The question you need to ask is whether duplicate
keys are allowed in any of the lists.  If not, you may be
dealing with a list of property lists and can take
advantage of the stdlib module 'proplists'.  In general,
a property list is a stack of key / value pairs, with the
most recent value for a given key being the one
closest to the beginning of the list.

Instead of "modifying" an existing value, push a new
property onto each list:

set_value(LargeList, Property, NewValue) ->
   [ [{Property, NewValue} | PList || PList <- LargeList].

The result will then return a proper value when called
with proplists:get_value/2.  Of course, every list will now
have the new property value, not just the ones that
previously had it.

If you don't want to add the value to every list, use:

set_value(LargeList, Property, NewValue) ->
   [push_unique(Property, NewValue, PList) || PList <- LargeList].

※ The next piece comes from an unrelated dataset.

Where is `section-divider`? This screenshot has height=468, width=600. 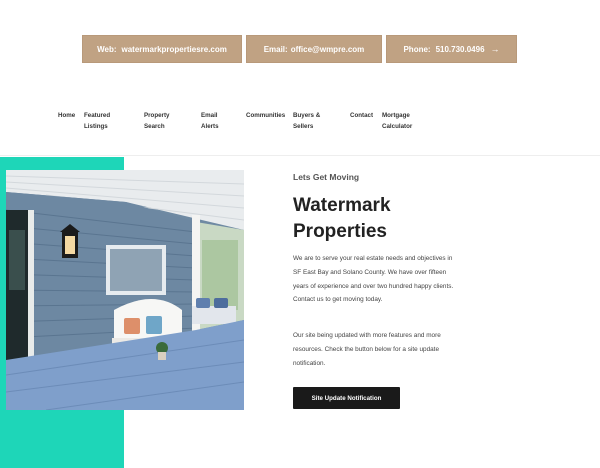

push_unique(Property, NewValue, PList) ->
   case proplists:is_defined(Property, PList) of
     true -> [ {Property, NewValue} | PList];
     false -> PList
   end.

The first approach has the advantage of requiring
no searching, and a very fast push implemented as
allocating one new list element.  The second
requires a lookup on every list, but does not add
a value if it is not already present.  You have to
decide which applies to your situation.  If you read
the proplists module documentation, you may find
that you can still use this approach when there are
multiple values for a single key.

This approach illustrates a technique that ROK
never mentions in his rebuttals to the "a list of
numbers does not make a string".  If you parse
XML into proplists, you can modify or augment
the data without searching, and therefore exceed
the performance of array-based and dedicated
string datatype approaches.

Any time you find yourself wanting to "modify" an
existing value, stop and think if that is really the best
way to accomplish the task using a functional language,
because "modification" is not the functional approach.

jay